O 35º álbum de estúdio de Bob Dylan chama-se Tempest: uma obra-prima de intimidade que recusa quaisquer adornos "modernistas" — este texto foi publicado no Diário de Notícias (12 Setembro), com o título 'Isto não é Shakespeare'.
Sabemos que o artista é um fingidor. A nossa admiração começa mesmo no reconhecimento do seu assumido e exposto artifício. Sabemos também que o fingimento pode envolver uma verdade radical, devastadora.
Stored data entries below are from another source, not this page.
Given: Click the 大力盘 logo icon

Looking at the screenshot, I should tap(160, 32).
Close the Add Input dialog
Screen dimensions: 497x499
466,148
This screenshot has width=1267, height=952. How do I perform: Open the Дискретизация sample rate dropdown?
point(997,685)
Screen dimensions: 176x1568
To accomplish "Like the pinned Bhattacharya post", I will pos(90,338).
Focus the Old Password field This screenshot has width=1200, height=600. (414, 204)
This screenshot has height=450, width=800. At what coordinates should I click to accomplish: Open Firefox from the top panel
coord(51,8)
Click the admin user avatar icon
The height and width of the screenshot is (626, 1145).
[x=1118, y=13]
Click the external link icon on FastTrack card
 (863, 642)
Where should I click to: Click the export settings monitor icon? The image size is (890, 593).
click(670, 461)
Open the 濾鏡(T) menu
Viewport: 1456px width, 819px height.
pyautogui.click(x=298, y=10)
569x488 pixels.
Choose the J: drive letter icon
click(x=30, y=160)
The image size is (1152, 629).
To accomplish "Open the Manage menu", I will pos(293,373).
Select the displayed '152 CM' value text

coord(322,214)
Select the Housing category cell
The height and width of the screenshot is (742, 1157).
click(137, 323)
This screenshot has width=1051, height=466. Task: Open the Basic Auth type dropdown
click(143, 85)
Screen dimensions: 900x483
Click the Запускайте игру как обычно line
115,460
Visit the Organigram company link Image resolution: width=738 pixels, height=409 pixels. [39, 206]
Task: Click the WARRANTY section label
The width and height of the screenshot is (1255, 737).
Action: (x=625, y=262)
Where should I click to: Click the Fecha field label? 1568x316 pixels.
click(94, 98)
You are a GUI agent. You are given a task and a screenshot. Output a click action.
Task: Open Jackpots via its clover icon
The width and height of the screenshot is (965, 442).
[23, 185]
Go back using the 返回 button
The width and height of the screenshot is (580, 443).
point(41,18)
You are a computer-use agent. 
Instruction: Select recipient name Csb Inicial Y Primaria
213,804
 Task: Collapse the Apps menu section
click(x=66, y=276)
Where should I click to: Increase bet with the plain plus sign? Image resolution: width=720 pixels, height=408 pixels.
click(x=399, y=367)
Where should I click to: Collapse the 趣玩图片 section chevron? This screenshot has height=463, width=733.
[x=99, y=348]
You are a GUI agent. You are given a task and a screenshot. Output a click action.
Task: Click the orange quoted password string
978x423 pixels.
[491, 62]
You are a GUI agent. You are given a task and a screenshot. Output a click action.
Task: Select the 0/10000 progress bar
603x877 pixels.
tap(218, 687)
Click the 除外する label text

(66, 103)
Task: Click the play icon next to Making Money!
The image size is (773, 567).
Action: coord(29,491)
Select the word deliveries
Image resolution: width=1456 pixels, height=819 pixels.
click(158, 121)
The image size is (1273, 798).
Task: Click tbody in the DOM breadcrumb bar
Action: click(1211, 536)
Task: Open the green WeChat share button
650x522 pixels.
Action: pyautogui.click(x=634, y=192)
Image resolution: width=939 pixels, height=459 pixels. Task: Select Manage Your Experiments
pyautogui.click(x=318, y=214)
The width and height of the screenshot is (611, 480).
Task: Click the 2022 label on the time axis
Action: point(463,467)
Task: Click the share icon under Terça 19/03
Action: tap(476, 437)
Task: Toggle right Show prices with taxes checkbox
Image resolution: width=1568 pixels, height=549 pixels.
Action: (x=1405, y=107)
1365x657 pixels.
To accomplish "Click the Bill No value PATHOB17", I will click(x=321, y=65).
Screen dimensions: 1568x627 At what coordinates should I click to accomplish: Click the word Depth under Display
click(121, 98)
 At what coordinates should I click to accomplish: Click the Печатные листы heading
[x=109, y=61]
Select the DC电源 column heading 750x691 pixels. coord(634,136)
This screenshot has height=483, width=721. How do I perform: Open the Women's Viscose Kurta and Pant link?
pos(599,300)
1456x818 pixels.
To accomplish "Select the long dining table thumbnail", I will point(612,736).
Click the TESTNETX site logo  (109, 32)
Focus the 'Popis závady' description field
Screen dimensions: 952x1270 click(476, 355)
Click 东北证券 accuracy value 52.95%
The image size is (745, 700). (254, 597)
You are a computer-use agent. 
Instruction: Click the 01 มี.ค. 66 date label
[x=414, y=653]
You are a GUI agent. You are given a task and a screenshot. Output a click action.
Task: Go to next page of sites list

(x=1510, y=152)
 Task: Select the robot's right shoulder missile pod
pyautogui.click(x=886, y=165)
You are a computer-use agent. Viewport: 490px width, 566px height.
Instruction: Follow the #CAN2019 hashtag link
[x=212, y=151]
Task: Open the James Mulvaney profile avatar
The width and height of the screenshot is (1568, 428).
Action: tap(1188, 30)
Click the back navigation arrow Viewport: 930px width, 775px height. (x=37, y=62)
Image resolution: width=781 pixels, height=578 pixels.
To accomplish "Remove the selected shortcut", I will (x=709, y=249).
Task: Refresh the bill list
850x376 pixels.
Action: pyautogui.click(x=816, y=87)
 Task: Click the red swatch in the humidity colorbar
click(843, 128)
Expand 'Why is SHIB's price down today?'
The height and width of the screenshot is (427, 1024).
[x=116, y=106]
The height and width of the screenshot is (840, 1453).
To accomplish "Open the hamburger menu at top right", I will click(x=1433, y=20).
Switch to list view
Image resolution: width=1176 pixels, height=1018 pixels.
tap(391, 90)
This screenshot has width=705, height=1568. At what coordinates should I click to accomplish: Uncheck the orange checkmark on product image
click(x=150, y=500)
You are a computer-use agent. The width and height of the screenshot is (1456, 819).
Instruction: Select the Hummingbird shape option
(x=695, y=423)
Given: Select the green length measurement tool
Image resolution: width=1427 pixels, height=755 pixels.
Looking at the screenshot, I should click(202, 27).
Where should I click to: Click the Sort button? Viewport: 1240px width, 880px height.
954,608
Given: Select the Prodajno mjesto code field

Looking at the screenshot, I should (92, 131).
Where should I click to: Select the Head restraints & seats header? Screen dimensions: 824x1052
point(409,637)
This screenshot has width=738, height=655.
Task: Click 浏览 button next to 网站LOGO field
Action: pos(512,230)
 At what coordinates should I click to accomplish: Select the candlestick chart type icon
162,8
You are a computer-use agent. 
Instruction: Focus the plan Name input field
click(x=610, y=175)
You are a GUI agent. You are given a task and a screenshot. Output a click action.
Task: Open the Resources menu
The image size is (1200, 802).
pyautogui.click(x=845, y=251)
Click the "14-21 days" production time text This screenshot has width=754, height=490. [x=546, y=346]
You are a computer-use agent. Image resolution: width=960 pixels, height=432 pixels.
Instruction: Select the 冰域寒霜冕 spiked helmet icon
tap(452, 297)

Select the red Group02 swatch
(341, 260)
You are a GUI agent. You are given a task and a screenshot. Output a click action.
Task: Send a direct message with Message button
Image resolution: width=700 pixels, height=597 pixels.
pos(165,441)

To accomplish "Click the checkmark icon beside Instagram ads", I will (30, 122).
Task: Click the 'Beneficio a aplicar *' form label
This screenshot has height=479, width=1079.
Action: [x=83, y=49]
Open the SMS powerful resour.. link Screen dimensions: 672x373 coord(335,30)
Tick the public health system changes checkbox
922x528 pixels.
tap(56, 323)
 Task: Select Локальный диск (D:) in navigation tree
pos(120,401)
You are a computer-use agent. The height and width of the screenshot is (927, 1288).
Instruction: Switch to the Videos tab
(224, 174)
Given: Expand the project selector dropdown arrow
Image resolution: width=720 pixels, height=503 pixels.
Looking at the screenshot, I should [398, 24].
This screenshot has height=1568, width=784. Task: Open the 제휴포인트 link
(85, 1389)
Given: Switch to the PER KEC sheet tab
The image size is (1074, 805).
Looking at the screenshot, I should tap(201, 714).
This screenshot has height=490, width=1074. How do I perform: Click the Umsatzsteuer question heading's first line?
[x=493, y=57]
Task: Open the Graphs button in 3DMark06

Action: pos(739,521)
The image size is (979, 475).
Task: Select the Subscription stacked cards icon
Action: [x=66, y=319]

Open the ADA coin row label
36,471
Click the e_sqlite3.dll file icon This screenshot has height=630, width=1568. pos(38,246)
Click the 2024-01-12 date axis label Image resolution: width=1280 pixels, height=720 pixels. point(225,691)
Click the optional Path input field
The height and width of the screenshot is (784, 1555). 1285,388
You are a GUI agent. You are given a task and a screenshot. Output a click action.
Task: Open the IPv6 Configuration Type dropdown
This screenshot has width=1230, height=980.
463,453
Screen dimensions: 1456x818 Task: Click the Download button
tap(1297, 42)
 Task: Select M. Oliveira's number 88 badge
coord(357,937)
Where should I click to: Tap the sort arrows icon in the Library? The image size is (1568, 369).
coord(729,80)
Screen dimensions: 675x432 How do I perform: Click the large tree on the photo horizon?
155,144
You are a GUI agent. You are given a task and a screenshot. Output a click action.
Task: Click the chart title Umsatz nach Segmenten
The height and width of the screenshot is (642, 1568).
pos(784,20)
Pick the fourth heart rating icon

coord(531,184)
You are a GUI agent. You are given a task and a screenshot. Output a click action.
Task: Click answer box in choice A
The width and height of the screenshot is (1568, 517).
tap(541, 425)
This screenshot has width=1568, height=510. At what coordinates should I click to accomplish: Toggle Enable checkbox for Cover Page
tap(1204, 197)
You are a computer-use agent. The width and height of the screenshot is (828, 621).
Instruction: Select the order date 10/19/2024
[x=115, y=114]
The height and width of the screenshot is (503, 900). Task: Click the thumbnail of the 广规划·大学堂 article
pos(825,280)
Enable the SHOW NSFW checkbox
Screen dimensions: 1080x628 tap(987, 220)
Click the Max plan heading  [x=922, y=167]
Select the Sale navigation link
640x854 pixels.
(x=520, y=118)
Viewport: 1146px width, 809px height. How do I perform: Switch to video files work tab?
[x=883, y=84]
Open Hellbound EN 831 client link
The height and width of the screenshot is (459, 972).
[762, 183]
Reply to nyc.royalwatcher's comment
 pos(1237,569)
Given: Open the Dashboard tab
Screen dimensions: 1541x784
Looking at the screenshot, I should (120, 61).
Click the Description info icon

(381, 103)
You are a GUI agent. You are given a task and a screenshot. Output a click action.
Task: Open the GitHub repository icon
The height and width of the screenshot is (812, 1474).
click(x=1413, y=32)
Aos 71 anos, não esperaríamos ouvir Bob Dylan a renegar a sua lenda de reserva e secretismo, para se por a cantar disparates “confessionais” à maneira de um qualquer “famoso” suficientemente incauto para se abrir nas páginas cor-de-rosa da imprensa... E, no entanto, o seu 35º álbum de estúdio, Tempest, é uma obra-prima de intimidade.
Este é, afinal, um objecto em que um dos maiores poetas da música popular contemporânea (em rigor: um dos maiores poetas contemporâneos) nos fala de “anos longos e perdidos” (Long and Wasted Years). Contemplando o amor perdido, reconhece que “passou tanto tempo” desde que “os nossos corações foram verdadeiros” (It’s been such a long long time / Since we loved each other and our hearts were true).
E, no entanto, Tempest está longe de nos tocar como uma obra de desespero ou desistência. Muito pelo contrário: tomara muitos jovens “amorangados” que por aí andam, celebrando o “amor” e a “felicidade”, conseguirem um milésimo da intensidade emocional com que Dylan evoca a tragédia do Titanic (no tema título) ou celebra a memória de John Lennon (Roll on John).
Figura tutelar da história da música dos últimos 50 anos, Dylan faz, afinal, o que só um mestre pode e sabe fazer: não abdicar das forças do seu próprio património criativo (rock, folk, blues, etc.), recusando liminarmente qualquer hipótese de adornos “modernistas”. Por alguma razão, ele lembrou aos mais precipitados que o título do seu disco (Tempest) não é o mesmo do da derradeira peça de Shakespeare (The Tempest). Isto não é Shakespeare. Mas podia ser.